Rao: It is a combination of a number of factors. China is a country that is increasingly taking a relentless hardline position on territorial issues and border claims. You see that attitude manifesting itself in the maritime space of the East and South China Seas. In our own case on the land border with China, the Line of Actual Control has been ‘active’ for some years with pockets of transgressions at a number of points, and the frequency of such ingress has gone up in the last year or two.
The Chinese cannot take exception to our legitimate road-building activity on our side of the Line of Actual Control but their attitude has not been reasonable in this regard, they are deploying their own obiter dicta.
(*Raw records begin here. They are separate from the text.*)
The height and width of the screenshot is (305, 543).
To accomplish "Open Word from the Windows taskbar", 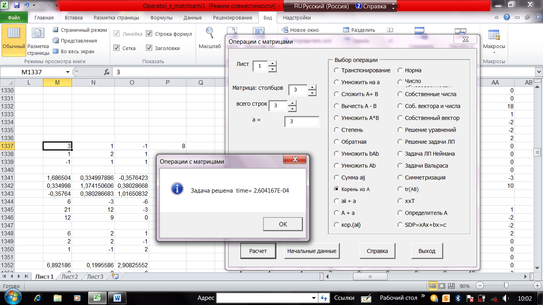I will (118, 298).
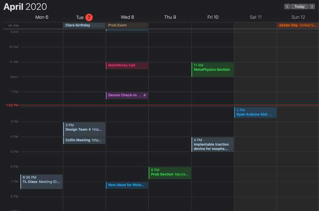Open the Design Team 4 event

pyautogui.click(x=84, y=129)
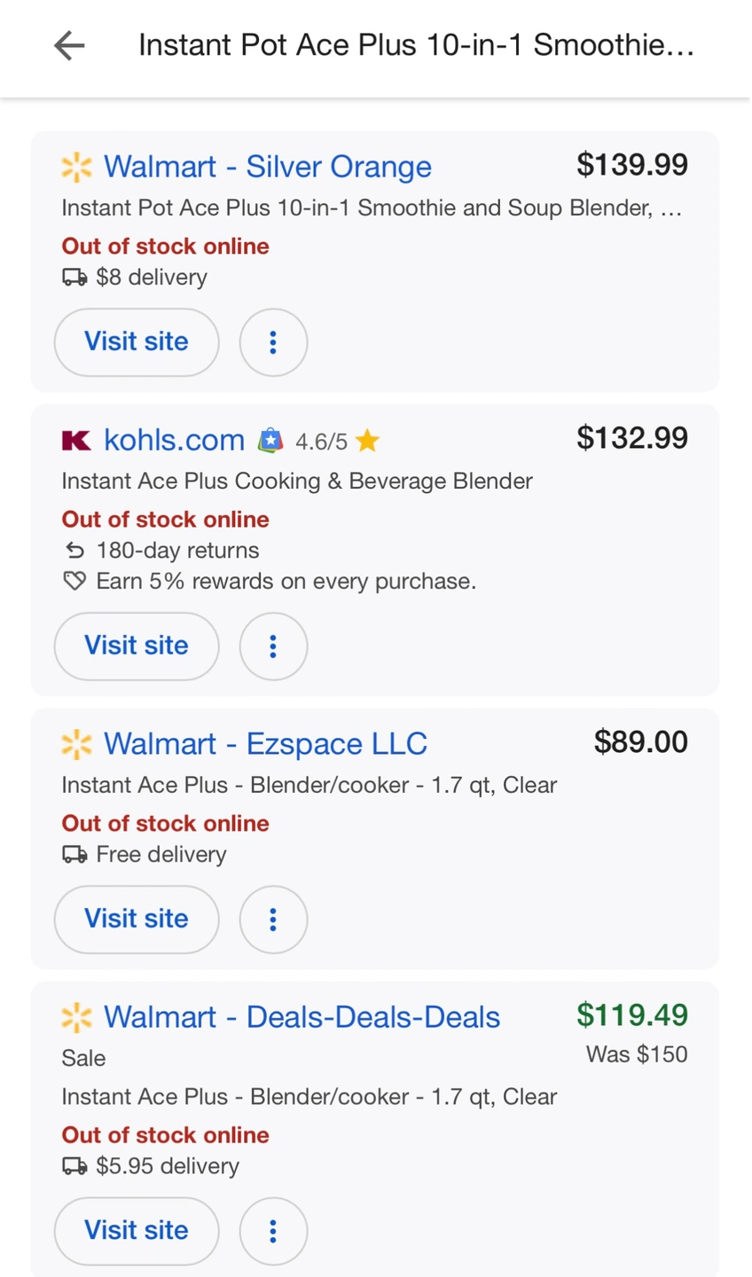This screenshot has height=1277, width=752.
Task: Open more options for Walmart Ezspace LLC listing
Action: [x=273, y=920]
Within the Chinese government, obviously the policy is to push aggressively to secure Chinese aims and ambitions across the region. It is a prospect that should cause concern to all countries.
Q: Do you think this has anything to do with the Jammu and Kashmir Reorganisation Act?
Rao: The Chinese expressed their opposition to some aspects of the decision taken by our government when it was announced and when the new maps of the two Union Territories were released. It was for them a point of contention. But one cannot automatically assume that this led to the current situation along the Line of Actual Control and to draw a linkage with the decisions of August 2019.
Q: Given China’s “two steps forward one step backward” standard operating procedure, how can India salvage the situation without loss of territory? Does India have a bargaining chip?
Rao: Bargaining chips are best not laid publicly on the table. No government would do that. But every government is expected to preserve the country’s interests. In democracies particularly, an elected government is no doubt conscious of the weight of public expectations in this regard. The terrain is not easily navigated. We cannot expect instant fixes. Emotional rhetoric in the public domain is contra-indicated.
Q: Since you have also been the official spokesperson for the ministry, what do you think of the communication strategy employed by the government?
Rao: In my view it’s important for the government to provide a clear and coherent message to the public and the various media platforms so that unnecessary speculation and false or misleading narratives are avoided. This is especially so since vital national interests are at stake here.
Calls to boycott may provide some immediate gratification but decisions on removing Chinese projects and investments have to be done in consultation with industry organisations and after a careful weighing of pros and cons and on the basis of sustainability and the load that the economy can bear.